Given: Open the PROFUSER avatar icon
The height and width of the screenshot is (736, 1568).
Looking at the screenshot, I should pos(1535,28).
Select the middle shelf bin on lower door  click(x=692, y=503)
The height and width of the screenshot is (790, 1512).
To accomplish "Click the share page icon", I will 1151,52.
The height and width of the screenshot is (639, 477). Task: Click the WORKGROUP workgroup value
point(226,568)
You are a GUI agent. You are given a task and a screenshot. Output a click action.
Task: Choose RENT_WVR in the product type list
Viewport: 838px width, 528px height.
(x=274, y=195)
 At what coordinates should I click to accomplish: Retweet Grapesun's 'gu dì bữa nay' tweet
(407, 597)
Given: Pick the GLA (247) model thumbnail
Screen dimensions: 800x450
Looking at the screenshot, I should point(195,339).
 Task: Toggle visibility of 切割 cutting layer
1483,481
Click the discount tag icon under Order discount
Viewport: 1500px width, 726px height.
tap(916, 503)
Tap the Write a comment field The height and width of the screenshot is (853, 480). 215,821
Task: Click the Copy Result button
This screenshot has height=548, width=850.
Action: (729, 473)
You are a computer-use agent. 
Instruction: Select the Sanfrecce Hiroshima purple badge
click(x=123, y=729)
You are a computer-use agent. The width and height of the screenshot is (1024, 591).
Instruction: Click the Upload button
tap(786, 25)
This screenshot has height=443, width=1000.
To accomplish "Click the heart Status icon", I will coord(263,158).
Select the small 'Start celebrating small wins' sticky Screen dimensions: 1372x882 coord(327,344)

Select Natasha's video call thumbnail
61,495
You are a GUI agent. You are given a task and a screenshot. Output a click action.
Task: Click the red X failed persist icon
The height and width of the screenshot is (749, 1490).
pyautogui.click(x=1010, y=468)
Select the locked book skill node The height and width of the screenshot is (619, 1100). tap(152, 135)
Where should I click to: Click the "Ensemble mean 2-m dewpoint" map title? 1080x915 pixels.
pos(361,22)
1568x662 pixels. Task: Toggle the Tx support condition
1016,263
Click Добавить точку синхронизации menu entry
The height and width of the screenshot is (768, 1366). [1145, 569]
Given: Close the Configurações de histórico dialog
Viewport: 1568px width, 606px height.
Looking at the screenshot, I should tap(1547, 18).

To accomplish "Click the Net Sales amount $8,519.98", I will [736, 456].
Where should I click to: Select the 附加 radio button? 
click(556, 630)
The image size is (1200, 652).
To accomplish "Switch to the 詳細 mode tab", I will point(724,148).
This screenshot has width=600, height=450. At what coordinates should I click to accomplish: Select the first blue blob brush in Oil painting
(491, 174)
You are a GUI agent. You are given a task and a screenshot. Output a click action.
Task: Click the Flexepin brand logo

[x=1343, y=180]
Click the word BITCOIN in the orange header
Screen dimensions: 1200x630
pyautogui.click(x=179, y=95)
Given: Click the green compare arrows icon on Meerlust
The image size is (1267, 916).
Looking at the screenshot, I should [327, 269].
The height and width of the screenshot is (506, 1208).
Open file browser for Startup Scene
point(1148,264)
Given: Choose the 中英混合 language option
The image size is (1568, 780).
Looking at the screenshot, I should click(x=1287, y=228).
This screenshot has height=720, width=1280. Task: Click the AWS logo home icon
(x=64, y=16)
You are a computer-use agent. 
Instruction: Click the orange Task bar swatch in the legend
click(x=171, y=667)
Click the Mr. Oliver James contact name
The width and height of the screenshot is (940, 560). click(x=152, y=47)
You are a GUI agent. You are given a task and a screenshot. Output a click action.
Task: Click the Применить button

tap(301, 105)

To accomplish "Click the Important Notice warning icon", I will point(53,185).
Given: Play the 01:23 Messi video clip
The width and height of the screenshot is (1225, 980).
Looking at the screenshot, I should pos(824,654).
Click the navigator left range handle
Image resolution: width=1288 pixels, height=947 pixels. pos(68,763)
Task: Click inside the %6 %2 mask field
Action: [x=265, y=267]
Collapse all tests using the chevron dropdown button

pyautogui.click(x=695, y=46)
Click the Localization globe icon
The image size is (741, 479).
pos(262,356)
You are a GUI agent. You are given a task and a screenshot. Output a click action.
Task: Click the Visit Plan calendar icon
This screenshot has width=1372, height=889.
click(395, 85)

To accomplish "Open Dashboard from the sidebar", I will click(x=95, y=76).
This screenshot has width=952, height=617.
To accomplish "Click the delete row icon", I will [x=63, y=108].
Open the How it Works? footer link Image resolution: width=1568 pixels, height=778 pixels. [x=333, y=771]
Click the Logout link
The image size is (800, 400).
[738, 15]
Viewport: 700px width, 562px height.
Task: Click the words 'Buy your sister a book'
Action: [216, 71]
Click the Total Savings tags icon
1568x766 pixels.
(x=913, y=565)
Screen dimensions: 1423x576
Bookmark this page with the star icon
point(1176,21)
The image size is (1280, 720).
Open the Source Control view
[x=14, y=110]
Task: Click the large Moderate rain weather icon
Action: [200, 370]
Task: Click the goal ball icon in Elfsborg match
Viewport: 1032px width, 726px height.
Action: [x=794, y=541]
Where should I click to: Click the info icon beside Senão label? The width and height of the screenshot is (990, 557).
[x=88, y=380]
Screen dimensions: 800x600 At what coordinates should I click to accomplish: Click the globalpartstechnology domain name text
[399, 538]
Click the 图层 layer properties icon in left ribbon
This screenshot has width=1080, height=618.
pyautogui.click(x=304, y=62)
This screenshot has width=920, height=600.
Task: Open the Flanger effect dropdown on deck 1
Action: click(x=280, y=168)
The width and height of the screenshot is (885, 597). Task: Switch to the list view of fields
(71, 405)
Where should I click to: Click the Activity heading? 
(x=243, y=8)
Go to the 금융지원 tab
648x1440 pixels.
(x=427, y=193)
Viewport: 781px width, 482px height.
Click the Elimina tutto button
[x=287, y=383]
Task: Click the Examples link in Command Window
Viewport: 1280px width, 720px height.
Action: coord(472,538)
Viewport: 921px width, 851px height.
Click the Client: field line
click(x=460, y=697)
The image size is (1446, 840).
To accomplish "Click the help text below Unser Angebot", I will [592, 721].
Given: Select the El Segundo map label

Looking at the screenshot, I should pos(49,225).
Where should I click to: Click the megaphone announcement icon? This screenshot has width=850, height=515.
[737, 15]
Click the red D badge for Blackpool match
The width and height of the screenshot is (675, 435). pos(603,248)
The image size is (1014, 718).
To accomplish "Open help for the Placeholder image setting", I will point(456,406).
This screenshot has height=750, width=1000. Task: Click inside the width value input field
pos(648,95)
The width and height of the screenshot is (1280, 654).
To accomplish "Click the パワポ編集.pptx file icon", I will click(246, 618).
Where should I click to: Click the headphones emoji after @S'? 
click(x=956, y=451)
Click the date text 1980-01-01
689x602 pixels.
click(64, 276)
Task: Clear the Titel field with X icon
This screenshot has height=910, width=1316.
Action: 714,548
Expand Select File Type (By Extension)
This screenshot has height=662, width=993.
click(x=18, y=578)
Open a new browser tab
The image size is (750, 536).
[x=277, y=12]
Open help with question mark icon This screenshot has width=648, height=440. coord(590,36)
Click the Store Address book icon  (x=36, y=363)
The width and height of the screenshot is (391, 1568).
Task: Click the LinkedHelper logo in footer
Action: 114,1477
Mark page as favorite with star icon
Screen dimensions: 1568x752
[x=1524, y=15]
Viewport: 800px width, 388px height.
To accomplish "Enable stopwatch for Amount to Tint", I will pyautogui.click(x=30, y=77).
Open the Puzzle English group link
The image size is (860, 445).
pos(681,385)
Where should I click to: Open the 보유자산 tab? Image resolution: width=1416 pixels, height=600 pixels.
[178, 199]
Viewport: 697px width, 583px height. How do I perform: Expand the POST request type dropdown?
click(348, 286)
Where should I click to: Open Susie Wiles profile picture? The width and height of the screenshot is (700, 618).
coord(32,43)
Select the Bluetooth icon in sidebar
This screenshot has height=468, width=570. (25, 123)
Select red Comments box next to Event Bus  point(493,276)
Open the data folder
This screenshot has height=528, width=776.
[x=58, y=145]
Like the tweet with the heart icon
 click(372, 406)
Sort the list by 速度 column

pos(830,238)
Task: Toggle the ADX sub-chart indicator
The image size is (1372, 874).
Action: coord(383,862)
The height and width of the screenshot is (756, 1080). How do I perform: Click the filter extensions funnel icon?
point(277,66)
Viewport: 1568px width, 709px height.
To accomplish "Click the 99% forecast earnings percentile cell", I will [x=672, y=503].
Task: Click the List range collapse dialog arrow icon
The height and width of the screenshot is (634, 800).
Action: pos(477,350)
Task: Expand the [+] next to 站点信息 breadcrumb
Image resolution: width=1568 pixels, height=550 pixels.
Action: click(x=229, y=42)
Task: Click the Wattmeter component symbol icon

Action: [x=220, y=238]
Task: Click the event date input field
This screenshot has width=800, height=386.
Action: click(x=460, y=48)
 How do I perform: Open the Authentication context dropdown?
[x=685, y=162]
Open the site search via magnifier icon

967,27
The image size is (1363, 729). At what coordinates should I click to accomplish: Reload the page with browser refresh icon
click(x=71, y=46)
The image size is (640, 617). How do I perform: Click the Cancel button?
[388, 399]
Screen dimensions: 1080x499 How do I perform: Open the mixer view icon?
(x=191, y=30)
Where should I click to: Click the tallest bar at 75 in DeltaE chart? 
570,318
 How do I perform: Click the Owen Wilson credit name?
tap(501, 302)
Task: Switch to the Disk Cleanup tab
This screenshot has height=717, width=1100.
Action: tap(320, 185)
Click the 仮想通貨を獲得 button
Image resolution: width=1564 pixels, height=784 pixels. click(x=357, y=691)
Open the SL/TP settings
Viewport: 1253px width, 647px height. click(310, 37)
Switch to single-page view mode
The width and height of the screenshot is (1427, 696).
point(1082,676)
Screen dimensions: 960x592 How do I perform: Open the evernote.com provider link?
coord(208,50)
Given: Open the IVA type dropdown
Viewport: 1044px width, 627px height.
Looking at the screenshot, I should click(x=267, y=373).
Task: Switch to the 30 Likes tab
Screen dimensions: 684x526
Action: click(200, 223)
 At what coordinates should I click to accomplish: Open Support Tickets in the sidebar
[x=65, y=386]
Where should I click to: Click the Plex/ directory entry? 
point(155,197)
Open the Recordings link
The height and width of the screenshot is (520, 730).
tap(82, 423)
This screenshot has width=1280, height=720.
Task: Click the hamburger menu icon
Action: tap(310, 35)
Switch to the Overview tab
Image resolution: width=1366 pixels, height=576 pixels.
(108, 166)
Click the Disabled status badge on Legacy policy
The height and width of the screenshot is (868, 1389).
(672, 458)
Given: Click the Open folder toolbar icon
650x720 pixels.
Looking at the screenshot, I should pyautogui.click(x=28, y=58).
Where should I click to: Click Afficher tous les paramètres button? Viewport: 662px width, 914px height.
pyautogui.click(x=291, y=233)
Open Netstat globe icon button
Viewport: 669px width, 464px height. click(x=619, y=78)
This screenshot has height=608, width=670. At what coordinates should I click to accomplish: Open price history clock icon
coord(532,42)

EXERCISE -
Copy each line from the records above that includes the string "dialog".

EXERCISE OUTPUT -
Given: Close the Configurações de histórico dialog
Task: Click the List range collapse dialog arrow icon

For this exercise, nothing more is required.